Exercise requirements: All of the records below need to be copied exactly.

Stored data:

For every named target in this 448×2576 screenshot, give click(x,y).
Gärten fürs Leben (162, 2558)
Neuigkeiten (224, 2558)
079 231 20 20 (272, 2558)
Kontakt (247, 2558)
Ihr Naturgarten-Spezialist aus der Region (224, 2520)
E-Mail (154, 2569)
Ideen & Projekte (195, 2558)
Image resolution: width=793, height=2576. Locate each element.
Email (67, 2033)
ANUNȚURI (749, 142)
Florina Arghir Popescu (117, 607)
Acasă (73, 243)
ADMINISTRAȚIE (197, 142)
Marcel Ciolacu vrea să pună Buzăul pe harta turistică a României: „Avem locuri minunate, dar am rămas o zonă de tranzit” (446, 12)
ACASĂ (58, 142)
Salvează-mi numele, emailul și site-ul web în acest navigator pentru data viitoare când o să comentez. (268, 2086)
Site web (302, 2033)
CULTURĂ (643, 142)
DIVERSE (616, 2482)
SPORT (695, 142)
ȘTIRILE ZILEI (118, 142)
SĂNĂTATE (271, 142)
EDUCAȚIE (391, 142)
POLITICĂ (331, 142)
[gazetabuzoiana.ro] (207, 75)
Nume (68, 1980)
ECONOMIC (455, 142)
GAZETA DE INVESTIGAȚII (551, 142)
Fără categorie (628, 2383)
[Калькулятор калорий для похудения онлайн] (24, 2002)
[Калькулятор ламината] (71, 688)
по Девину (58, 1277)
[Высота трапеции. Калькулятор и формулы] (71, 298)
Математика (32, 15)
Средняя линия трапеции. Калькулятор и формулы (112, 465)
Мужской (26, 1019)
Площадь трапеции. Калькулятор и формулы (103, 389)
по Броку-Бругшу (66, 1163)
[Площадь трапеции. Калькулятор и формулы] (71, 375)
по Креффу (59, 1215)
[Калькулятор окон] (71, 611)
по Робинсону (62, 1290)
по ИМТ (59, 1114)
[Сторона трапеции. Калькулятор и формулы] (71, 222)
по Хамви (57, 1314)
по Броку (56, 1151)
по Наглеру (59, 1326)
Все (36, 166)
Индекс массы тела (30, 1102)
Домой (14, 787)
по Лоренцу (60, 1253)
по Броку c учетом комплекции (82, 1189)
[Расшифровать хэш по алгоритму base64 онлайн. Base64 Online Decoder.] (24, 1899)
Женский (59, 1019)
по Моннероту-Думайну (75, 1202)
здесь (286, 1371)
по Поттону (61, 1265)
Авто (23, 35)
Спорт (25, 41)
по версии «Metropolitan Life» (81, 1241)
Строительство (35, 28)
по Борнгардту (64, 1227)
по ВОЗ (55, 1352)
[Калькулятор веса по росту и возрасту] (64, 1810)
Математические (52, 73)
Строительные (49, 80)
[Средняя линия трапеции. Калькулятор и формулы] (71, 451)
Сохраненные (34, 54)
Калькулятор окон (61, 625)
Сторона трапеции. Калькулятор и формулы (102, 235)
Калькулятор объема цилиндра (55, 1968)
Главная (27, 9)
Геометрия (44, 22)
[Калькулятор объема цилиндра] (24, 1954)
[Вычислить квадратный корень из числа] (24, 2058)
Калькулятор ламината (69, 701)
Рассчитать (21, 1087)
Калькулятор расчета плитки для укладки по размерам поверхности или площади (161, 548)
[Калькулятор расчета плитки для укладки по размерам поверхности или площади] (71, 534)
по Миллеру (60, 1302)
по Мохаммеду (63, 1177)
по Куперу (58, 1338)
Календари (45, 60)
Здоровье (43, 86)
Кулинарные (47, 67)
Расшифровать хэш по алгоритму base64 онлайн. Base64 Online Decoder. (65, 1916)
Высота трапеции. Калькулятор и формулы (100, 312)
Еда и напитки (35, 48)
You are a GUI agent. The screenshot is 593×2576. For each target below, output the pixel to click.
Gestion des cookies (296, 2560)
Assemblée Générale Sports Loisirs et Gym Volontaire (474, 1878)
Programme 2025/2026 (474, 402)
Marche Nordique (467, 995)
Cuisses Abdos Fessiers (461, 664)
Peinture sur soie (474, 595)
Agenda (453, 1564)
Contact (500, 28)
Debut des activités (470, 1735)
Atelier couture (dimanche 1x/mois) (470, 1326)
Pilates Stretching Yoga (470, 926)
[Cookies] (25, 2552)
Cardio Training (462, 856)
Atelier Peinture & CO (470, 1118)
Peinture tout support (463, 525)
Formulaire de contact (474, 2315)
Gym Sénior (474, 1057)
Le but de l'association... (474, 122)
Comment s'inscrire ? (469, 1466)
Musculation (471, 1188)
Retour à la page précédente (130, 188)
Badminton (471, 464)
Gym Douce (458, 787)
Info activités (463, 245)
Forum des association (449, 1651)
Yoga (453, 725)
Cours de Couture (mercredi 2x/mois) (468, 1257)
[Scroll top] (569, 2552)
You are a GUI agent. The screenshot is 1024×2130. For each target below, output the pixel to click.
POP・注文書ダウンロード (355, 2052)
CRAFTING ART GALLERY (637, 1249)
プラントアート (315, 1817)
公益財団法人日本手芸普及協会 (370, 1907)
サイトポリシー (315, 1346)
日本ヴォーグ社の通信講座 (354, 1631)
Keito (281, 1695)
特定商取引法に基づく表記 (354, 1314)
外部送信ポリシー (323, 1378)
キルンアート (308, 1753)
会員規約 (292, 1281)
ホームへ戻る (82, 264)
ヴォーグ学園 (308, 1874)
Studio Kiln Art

Answer to this task:
For every named target in this 448×2576 screenshot, give click(x,y).
Gärten fürs Leben (162, 2558)
Neuigkeiten (224, 2558)
079 231 20 20 (272, 2558)
Kontakt (247, 2558)
Ihr Naturgarten-Spezialist aus der Region (224, 2520)
E-Mail (154, 2569)
Ideen & Projekte (195, 2558)
Image resolution: width=793, height=2576. Locate each element.
Email (67, 2033)
ANUNȚURI (749, 142)
Florina Arghir Popescu (117, 607)
Acasă (73, 243)
ADMINISTRAȚIE (197, 142)
Marcel Ciolacu vrea să pună Buzăul pe harta turistică a României: „Avem locuri minunate, dar am rămas o zonă de tranzit” (446, 12)
ACASĂ (58, 142)
Salvează-mi numele, emailul și site-ul web în acest navigator pentru data viitoare când o să comentez. (268, 2086)
Site web (302, 2033)
CULTURĂ (643, 142)
DIVERSE (616, 2482)
SPORT (695, 142)
ȘTIRILE ZILEI (118, 142)
SĂNĂTATE (271, 142)
EDUCAȚIE (391, 142)
POLITICĂ (331, 142)
[gazetabuzoiana.ro] (207, 75)
Nume (68, 1980)
ECONOMIC (455, 142)
GAZETA DE INVESTIGAȚII (551, 142)
Fără categorie (628, 2383)
[Калькулятор калорий для похудения онлайн] (24, 2002)
[Калькулятор ламината] (71, 688)
по Девину (58, 1277)
[Высота трапеции. Калькулятор и формулы] (71, 298)
Математика (32, 15)
Средняя линия трапеции. Калькулятор и формулы (112, 465)
Мужской (26, 1019)
Площадь трапеции. Калькулятор и формулы (103, 389)
по Броку-Бругшу (66, 1163)
[Площадь трапеции. Калькулятор и формулы] (71, 375)
по Креффу (59, 1215)
[Калькулятор окон] (71, 611)
по Робинсону (62, 1290)
по ИМТ (59, 1114)
[Сторона трапеции. Калькулятор и формулы] (71, 222)
по Хамви (57, 1314)
по Броку (56, 1151)
по Наглеру (59, 1326)
Все (36, 166)
Индекс массы тела (30, 1102)
Домой (14, 787)
по Лоренцу (60, 1253)
по Броку c учетом комплекции (82, 1189)
[Расшифровать хэш по алгоритму base64 онлайн. Base64 Online Decoder.] (24, 1899)
Женский (59, 1019)
по Моннероту-Думайну (75, 1202)
здесь (286, 1371)
по Поттону (61, 1265)
Авто (23, 35)
Спорт (25, 41)
по версии «Metropolitan Life» (81, 1241)
Строительство (35, 28)
по Борнгардту (64, 1227)
по ВОЗ (55, 1352)
[Калькулятор веса по росту и возрасту] (64, 1810)
Математические (52, 73)
Строительные (49, 80)
[Средняя линия трапеции. Калькулятор и формулы] (71, 451)
Сохраненные (34, 54)
Калькулятор окон (61, 625)
Сторона трапеции. Калькулятор и формулы (102, 235)
Калькулятор объема цилиндра (55, 1968)
Главная (27, 9)
Геометрия (44, 22)
[Калькулятор объема цилиндра] (24, 1954)
[Вычислить квадратный корень из числа] (24, 2058)
Калькулятор ламината (69, 701)
Рассчитать (21, 1087)
Калькулятор расчета плитки для укладки по размерам поверхности или площади (161, 548)
[Калькулятор расчета плитки для укладки по размерам поверхности или площади] (71, 534)
по Миллеру (60, 1302)
по Мохаммеду (63, 1177)
по Куперу (58, 1338)
Календари (45, 60)
Здоровье (43, 86)
Кулинарные (47, 67)
Расшифровать хэш по алгоритму base64 онлайн. Base64 Online Decoder. (65, 1916)
Высота трапеции. Калькулятор и формулы (100, 312)
Еда и напитки (35, 48)
You are a GUI agent. The screenshot is 593×2576. For each target below, output the pixel to click.
Gestion des cookies (296, 2560)
Assemblée Générale Sports Loisirs et Gym Volontaire (474, 1878)
Programme 2025/2026 (474, 402)
Marche Nordique (467, 995)
Cuisses Abdos Fessiers (461, 664)
Peinture sur soie (474, 595)
Agenda (453, 1564)
Contact (500, 28)
Debut des activités (470, 1735)
Atelier couture (dimanche 1x/mois) (470, 1326)
Pilates Stretching Yoga (470, 926)
[Cookies] (25, 2552)
Cardio Training (462, 856)
Atelier Peinture & CO (470, 1118)
Peinture tout support (463, 525)
Formulaire de contact (474, 2315)
Gym Sénior (474, 1057)
Le but de l'association... (474, 122)
Comment s'inscrire ? (469, 1466)
Musculation (471, 1188)
Retour à la page précédente (130, 188)
Badminton (471, 464)
Gym Douce (458, 787)
Info activités (463, 245)
Forum des association (449, 1651)
Yoga (453, 725)
Cours de Couture (mercredi 2x/mois) (468, 1257)
[Scroll top] (569, 2552)
You are a GUI agent. The screenshot is 1024×2130. For each target below, output the pixel to click.
POP・注文書ダウンロード (355, 2052)
CRAFTING ART GALLERY (637, 1249)
プラントアート (315, 1817)
公益財団法人日本手芸普及協会 (370, 1907)
サイトポリシー (315, 1346)
日本ヴォーグ社の通信講座 (354, 1631)
Keito (281, 1695)
特定商取引法に基づく表記 (354, 1314)
外部送信ポリシー (323, 1378)
キルンアート (308, 1753)
会員規約 (292, 1281)
ホームへ戻る (82, 264)
ヴォーグ学園 (308, 1874)
Studio Kiln Art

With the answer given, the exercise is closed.